The EAC is a federal clearinghouse for election information, says Benjamin Hovland, EAC chairman, and that’s critical because U.S. elections are decentralized. The organization provides resources on voting accessibility and voter registration, but also cybersecurity and specific election security resources.

“We are the only federal agency that is solely dedicated to thinking about how to improve election administration in this country,” he says. “That gives us a vantage point of understanding election official capacity.” 

Biweekly calls with federal and state stakeholders allow federal and local election officials to touch base on issues of the day, he says.

“We’re able to share information on what people are doing or hearing and compare notes, then try to work together to identify a shared voice where we can ensure people are getting trusted source information and actionable information they can use. That did not exist before and is a big difference between 2016 and now.”

The EAC publishes regular updates on voting system analysis, and a resource page about coordinating with voter system manufacturers (which now also includes tips on cleaning voting machines in light of COVID-19).

“I think good election administration comes down to good governance and customer service, and so in the cyber realm, that means taking care of the basics and making sure patches are done and upgrades are done,” Hovland says.

“It’s really important to understand that we now have working relations,” Hovland adds. “We’ve got names of people. They know who we are, and we have a better sense of what we can ask for and get that resource from them. These were all very significant accomplishments.”

MORE FROM STATETECH: Read this infographic to discover how to protect voter information.

Training and Exercises Prepare States for Worst-Case Scenarios

CISA helps states detect suspicious activity that may indicate an attempt to attack a voting system. And the DHS tabletop in a box explores various scenarios to help states prepare to defend their networks.

Such scenarios may include news and social media manipulation, spear phishing campaigns, disruption of voter registration information systems and processes, denial of service attacks and web defacements, malware infections on electronic voting machines and election management system software, and the exploitation of state and county board election networks.

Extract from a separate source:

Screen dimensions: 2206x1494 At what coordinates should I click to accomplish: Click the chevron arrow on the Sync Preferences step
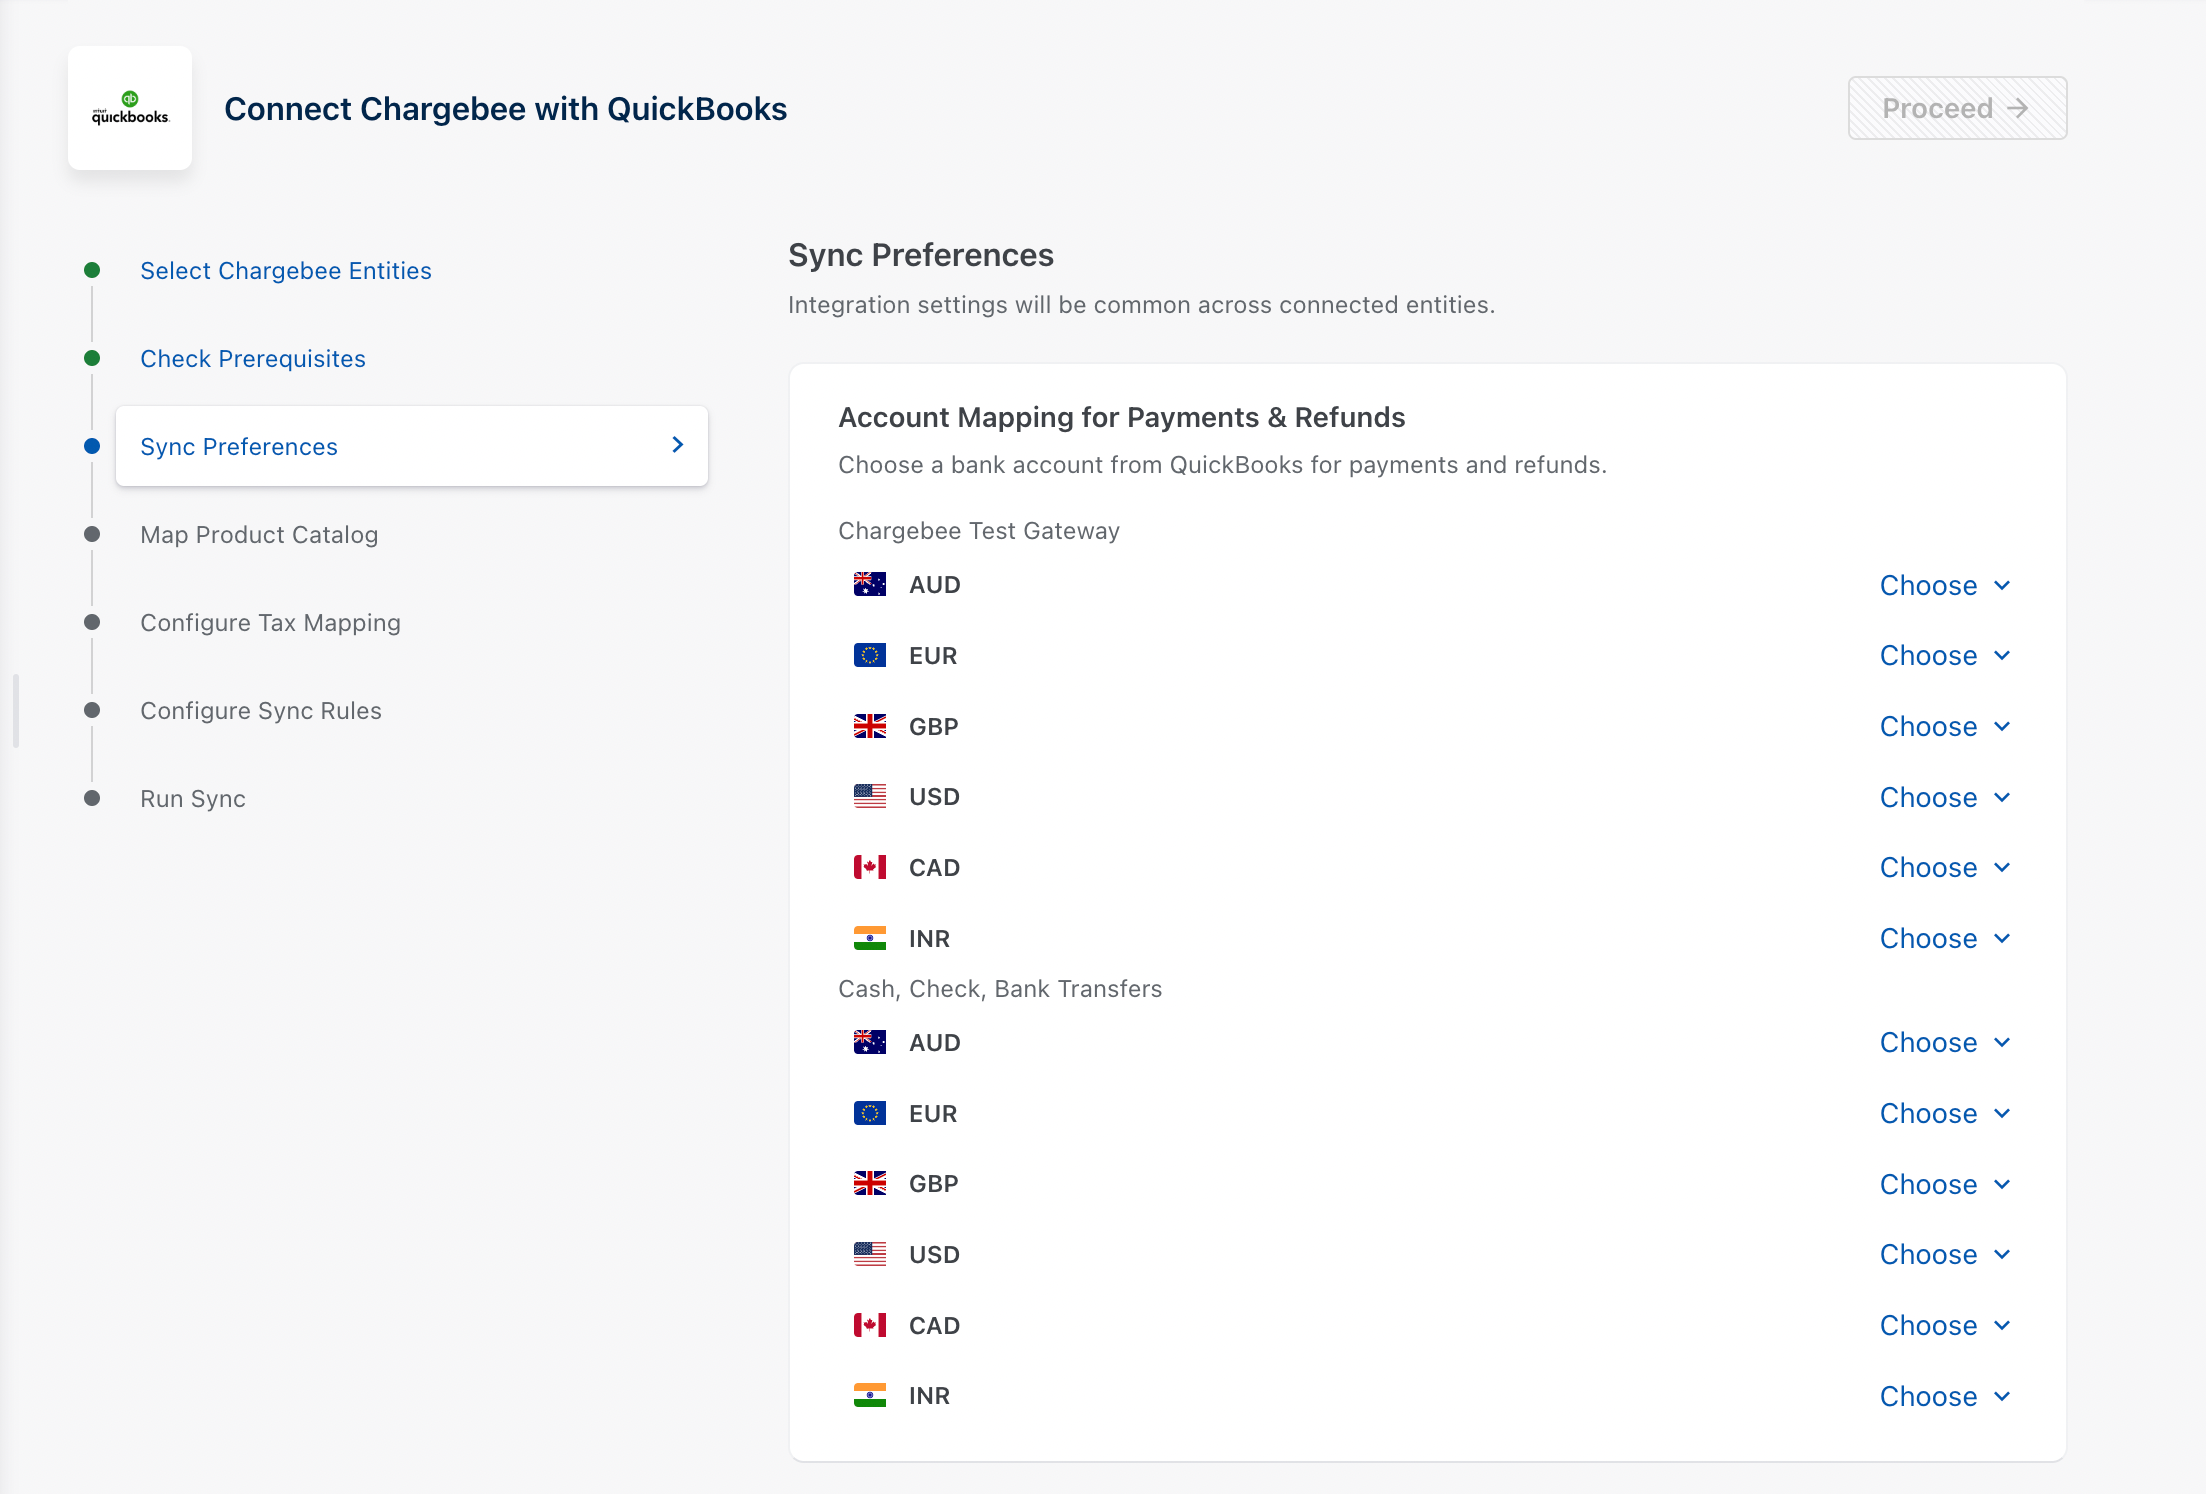pyautogui.click(x=678, y=445)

“A pretty broad example would be, you show up on Election Day and you don’t have internet access,” Robert Giles, director of the New Jersey Division of Elections, told radio station NJ101.5. New Jersey ran the tabletop exercises in all 21 of its counties last September. “There will be cyber incidents, police/fire-type incidents, natural disaster incidents.”

New Jersey officials used $9.8 million obtained through Help America Vote Act provisions to pay for the exercises, another example of state-federal cooperation.

The training “is an extraordinarily good thing,” Christine Hanlon, clerk for Monmouth County, N.J., tells NJ Spotlight. “This is forcing all election officials to deal with scenarios we may not have planned for. It’s critically important that we are prepared, and if it’s not in our plan, we need to add it.”

Keeping communication between local officials and federal agencies is key to keeping elections secure.

“The most important thing is to get the local election officials to the people who can help them best address the issue,” Matt Masterson, senior cybersecurity adviser for CISA, said at a National Association of Secretaries of State meeting in February, according to StateScoop. “Put together the contacts needed for each one of the systems; in some places you have 10 or more vendors. There ensues debate if it’s a voter registration problem or an e-pollbook problem.”